Epoka niewinności skończyła się w 2016 r. Najpierw w czerwcu Brytyjczycy zagłosowali w referendum za wyjściem z Unii Europejskiej, pięć miesięcy później Amerykanie wybrali na prezydenta Donalda Trumpa. W obu przypadkach odpowiedzialność za te nieprzewidywalne i niepokojące decyzje chętnie zrzucano na Facebooka. Brytyjska kampania Leave i sztab wyborczy Trumpa miały wykorzystywać infrastrukturę serwisu do rozpowszechniania populistycznych, a często zwyczajnie fałszywych albo obraźliwych informacji. Pojawiły się również sugestie, że mogły za tym stać rosyjskie służby. Mark Zuckerberg usiłował neutralizować te podejrzenia. Na początku 2017 r. opublikował manifest, w którym zapowiadał wzmocnienie narzędzi mających służyć bezpieczeństwu i stworzenie prawdziwej „globalnej wspólnoty Facebooka”. Jednak kiedy na początku 2018 r. Christopher Wylie, były pracownik firmy Cambridge Analytica, ujawnił, że w nie do końca uczciwy sposób pozyskała ona dane milionów użytkowników, a następnie wykorzystała je do profilowania komunikatów wyborczych Donalda Trumpa, wybuchł skandal.

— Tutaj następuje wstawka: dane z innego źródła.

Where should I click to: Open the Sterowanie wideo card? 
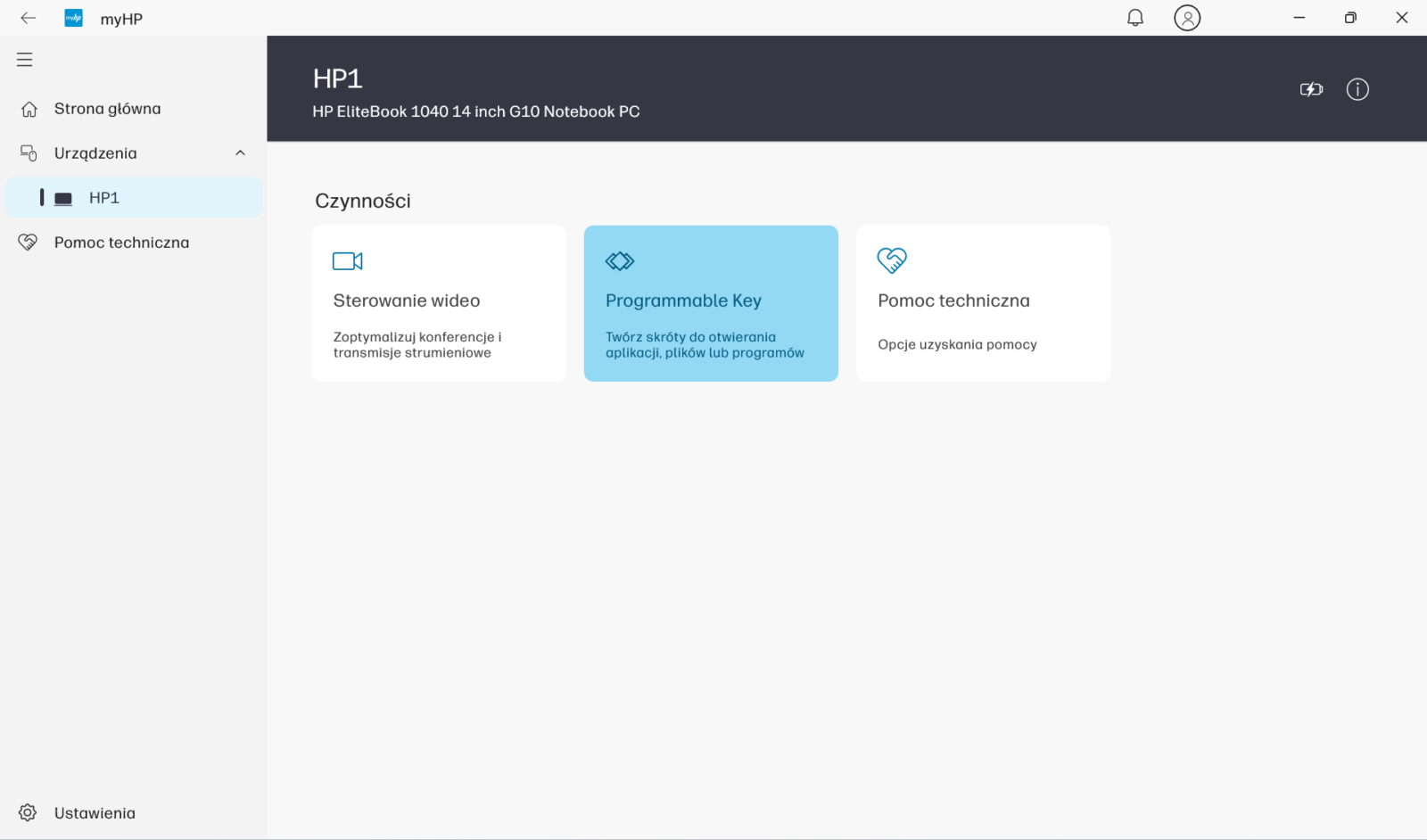tap(439, 303)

Od tej chwili krytyka Facebooka, będąca wcześniej domeną aktywistów i akademików, przeszła do głównego nurtu. Artykuły prasowe donoszące o kolejnych nadużyciach pojawiały się jak grzyby po deszczu, a bardziej rozbudowane analizy przeistoczyły się w pełnowymiarowe książki. W Polsce ukazały jak dotąd dwie: Antisocial media. Jak Facebook oddala nas od siebie i zagraża demokracji Sivy Vaidhyanathana oraz Ludzie przeciw technologii. Jak Internet zabija demokrację (i jak ją możemy ocalić) Jamiego Bartletta. Ten pierwszy jest amerykańskim profesorem medioznawstwa, drugi – brytyjskim aktywistą i dziennikarzem. Krytyka pojawia się również z najmniej oczekiwanej strony: na początku lutego w Stanach Zjednoczonych ukazała się książka Zucked. Waking Up to the Facebook Catastrophe (w wolnym przekładzie: Zazukani. Pobudka przed facebookową katastrofą) autorstwa Rogera McNamee’ego – inwestora i doradcy biznesowego, który niedługo po pierwszym sukcesie Facebooka sam zainwestował w firmę i doradzał Zuckerbergowi, żeby za żadną cenę jej nie sprzedawał. Teraz z gorliwością neofity angażuje się w organizowanie politycznego ruchu oporu.
Książki są pisane i publikowane na gorąco, więc snute w nich opowieści bywają chaotyczne, pełne powtórzeń albo zbędnych szczegółów. Problem z tego rodzaju publikacjami jest jednak poważniejszy: ich autorzy, testując różne rodzaje amunicji, czasem spektakularnie chybiają. I nie chodzi nawet o brak kompetencji, ale o to, że wciąż do końca nie wiadomo, czym jest Facebook.
Pizzeria, którą lubię
Wśród niepokojów, jakie wzbudza platforma Zuckerberga, na pierwszym miejscu zwykle wymienia się naruszenia prywatności. W końcu Facebook jest precyzyjnym mechanizmem gromadzenia informacji o naszym życiu: znajomych, preferencjach politycznych i kulturalnych, wyborach zakupowych, zwierzętach żyjących w naszych domach, wieku naszych dzieci. Sami udostępniamy te wszystkie dane, publikując posty i zdjęcia, klikając „Lubię to” i udostępniając artykuły.